### SET TASKS
[1] List the four centers of power that the Greek American lobbying passage names in the development and implementation of U.S. foreign policy.
[2] Reproduce the Greek American lobbying passage word for word, everything from "The challenge for the Greek American community is to become" down to "the United States?".
[3] Using the Greek American lobbying passage, decide whether each statement agrees with it, and back each yes or no with the deciding words quoted from the passage.
(a) Being an integral part of the process means the community's views will necessarily be accepted.
(b) The Congress is the first power center to concentrate on.
(c) The grass roots lobbying effort should reach each of the 435 congressional districts and the 100 senators.

### READING PASSAGE
###

We have been marginalized by the pro-Turkish forces in the government, in the think tanks, in the media and Turkey’s paid lobbyists, registered with the Department of Justice as foreign agents, and the American Israel Public Affairs Committee (AIPAC).
They take the position that Turkey is more important to U.S. interests than Greece; that Turkey is more important to Israel than Greece, and many of them take the position that what is best for Israel in best for the U.S.
The challenge for the Greek American community is to become an integral part of the foreign policy process in the interests of the U.S.
What do I mean by “integral part” of the foreign policy process? I mean that the Greek American community as a whole should be consulted on issues and matters concerning U.S. relations with Greece and Cyprus before decisions are made by the Administration and Congress. It means the opportunity to be heard, to discuss the options and to have an input on the choices facing our government in those relationships.
It does not mean that our views will necessarily be accepted. But it does mean a good faith discussion of the issues with the only test being: What is in the best interests of the United States?
How do we get to be an integral part of the foreign policy process as the Jewish American community, the African American community and others have done? There is no magic involved. It does require work and brain power. The challenge is to become part of the process by being active on a daily basis with the four primary enters of power in the development and implementation of U.S. foreign policy, namely:
1. the Congress;
2. the Executive Branch (the White House and National Security Council (NSC) and the Departments of State, Defense and Treasury);
3. the media; and
4. the academic community and think tanks.
In general, the development of foreign policy in the U.S. comes from the interplay of these four centers of power.
The first power center to concentrate on is the Congress. Increasing effectiveness with the Congress has a direct impact on the other three centers of power, is more lasting and involves a wider spectrum of the community. The Congress is also where the Greek American community can make its biggest impact. I will deal with the other centers of power in future articles.
The formulation of foreign policy in the U.S. is more complex than in other democracies and reflects the fundamental differences between our constitutional system in which Congress is an equal partner with the Executive as compared to the parliamentary democracies of Europe where parliament is fundamentally subordinate to the executive.
Our constitution established a federal government based on a separation of powers, or checks and balances, among the Executive, the Legislative and the Judicial branches of government to prevent arbitrary use of power by the Executive Branch.
By making the Congress independent of the Executive and giving it the power to legislate, to pass all laws, including the power to tax and the power to spend, the founding fathers created a mechanism to harness the power of the Executive.
Our system forces the Executive Branch and Congress to negotiate and arrive at a mutually acceptable compromise on major matters.
The challenge for the Greek American community is to develop an effective grass roots lobbying effort in each of the 435 congressional districts and with the 100 senators in the fifty states.
Under our constitutional system of separation of powers, Congress has a full partnership role in foreign policy formulation. Congress, by passage of laws sets foreign policy which the Executive Branch is responsible to carry out.

###

### DATA SECTION
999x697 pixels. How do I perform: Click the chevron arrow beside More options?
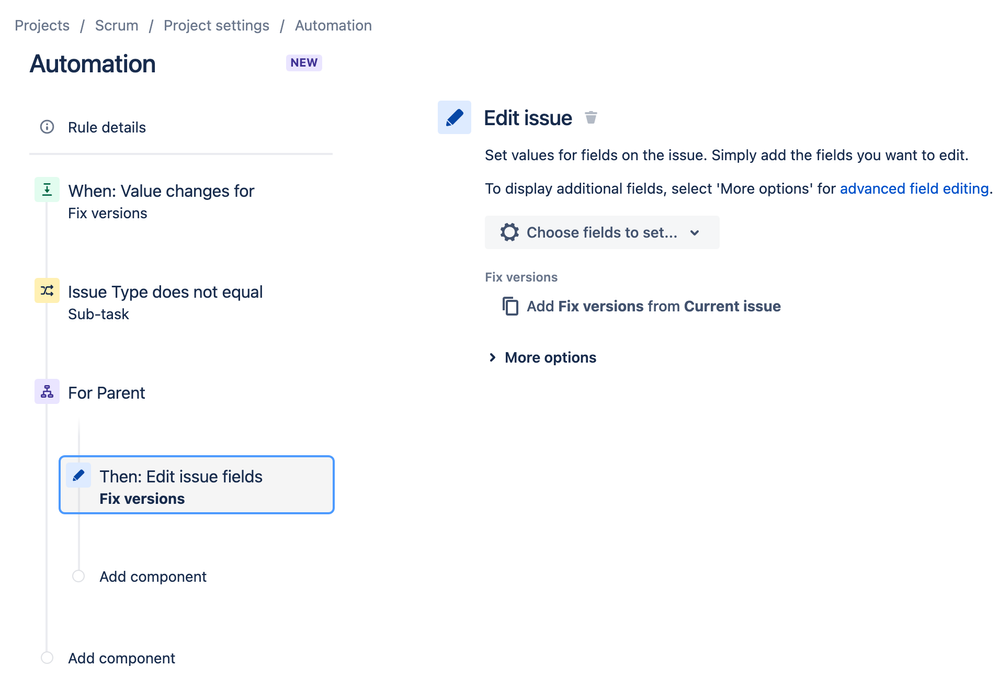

###

### ANSWERS GIVEN
[1]
1. The Congress
2. The Executive Branch (the White House and National Security Council (NSC) and the Departments of State, Defense and Treasury)
3. The media
4. The academic community and think tanks

[2]
The challenge for the Greek American community is to become an integral part of the foreign policy process in the interests of the U.S.
What do I mean by “integral part” of the foreign policy process? I mean that the Greek American community as a whole should be consulted on issues and matters concerning U.S. relations with Greece and Cyprus before decisions are made by the Administration and Congress. It means the opportunity to be heard, to discuss the options and to have an input on the choices facing our government in those relationships.
It does not mean that our views will necessarily be accepted. But it does mean a good faith discussion of the issues with the only test being: What is in the best interests of the United States?

[3]
(a) No: "It does not mean that our views will necessarily be accepted."
(b) Yes: "The first power center to concentrate on is the Congress."
(c) Yes: "in each of the 435 congressional districts and with the 100 senators in the fifty states"